BRIEF 1 — In the passage about hypercomplex fractals, who discovered quaternions?
BRIEF 2 — Continue the passage on hypercomplex fractals from its last sentence.
Segment Start: EXERCISE PASSAGE
Hypercomplex fractals, which Professor Andrzej Katunin's latest work concerns, are further generalizations of the basic Julia and Mandelbrot sets.

'The Mandelbrot set is defined by complex numbers. A complex number is two-dimensional - it has a real and imaginary part, it is high school knowledge. By generalizing these sets, we can get very interesting shapes and properties', he says.

As an example of another generalization of complex numbers, Professor Andrzej Katunin mentions quaternions - four-dimensional hypercomplex numbers. They were discovered by the 19th century Irish mathematician William Hamilton.

'Hamilton was looking for so-called complex triples; he was trying to go from two-dimensional complex numbers to three-dimensional ones. He needed it for specific physical applications, to describe certain problems of mechanics. He worked on it for so long that it became a ritual. Every day when he came down to breakfast and saw his family, the children would ask him, +Well, Papa, can you multiply triplets?+ He would reply: + No, I can only add and subtract them+. It continued for years', says Katunin. 'He failed to develop complex triples. He did develop quaternions, which now have a wide range of applications, ranging from mechanics or dynamics in robotics - to issues such as the mathematical description of the movement of celestial objects, the control of spaceships, etc. Quaternions have real, physical application. Similarly, visualization algorithms in computer games, in virtual reality - are also based on quaternions'.

'Within quaternions, fractal sets can also be defined, which means a de facto generalization of the Mandelbrot basic set to four dimensions. This was done at the turn of the 1990s - then the first such structures were described, and the work on them continues to this day', the professor reminds. He adds that in the case of these multidimensional algebras, basic mathematical operations stop working. 'The higher the dimensionality of a given algebra, the worse it gets with these operations. For us it is obvious that multiplying two non-zero numbers will also result in a non-zero number. In the case of hypercomplex numbers, this is not necessarily the case. By multiplying a nonzero hypercomplex number by a nonzero hypercomplex number we can get zero. The higher we go, the stranger these properties become', he describes.
Segment End: EXERCISE PASSAGE
Segment Start: DATA EXCERPT
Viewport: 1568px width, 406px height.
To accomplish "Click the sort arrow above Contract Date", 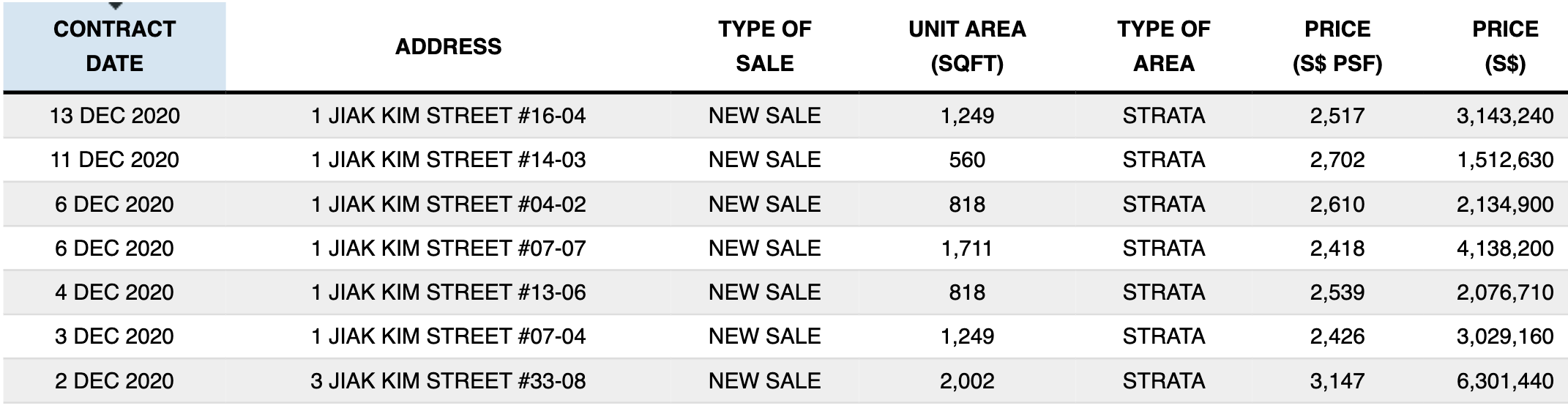I will pyautogui.click(x=115, y=6).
Segment End: DATA EXCERPT
EXERCISE ANSWER 1 — The 19th-century Irish mathematician William Hamilton.

EXERCISE ANSWER 2 —
Prof. Katunin, who professionally deals with issues such as fatigue and cracking of composite materials, non-destructive testing of materials and methods of damage identification, is interested in the mathematical aspects of hypercomplex fractals. 'I approach it as a side project, because the issues I work on on a daily basis are very tangible, engineering problems. The science that I develop in the lab is largely based on observing phenomena and confirming them. Theory is strongly related to the observed phenomena. In the case of hypercomplex fractals, it is difficult to find concrete physical applications. They do exist, but they are extremely complicated from a theoretical point of view. Some scientists, myself included, just work with hypercomplex numbers - constructing and studying hypercomplex fractals - for fun'.

The aforementioned, although not very numerous, applications of hypercomplex numbers concern the description of the electromagnetic field, issues of quantum mechanics, genomic analysis of DNA, he adds. 'Quaternions or octonions (another generalization that eight-dimensional hypercomplex algebra deals with) are used everywhere. They are also used in elementary particle physics and as support for the so-called fractal theory of the Universe - a certain parallel theory that is being developed in opposition to currently accepted theories of the Universe - the Big Bang theory and the inflation theory - to explain how the Universe came into being and how it works'.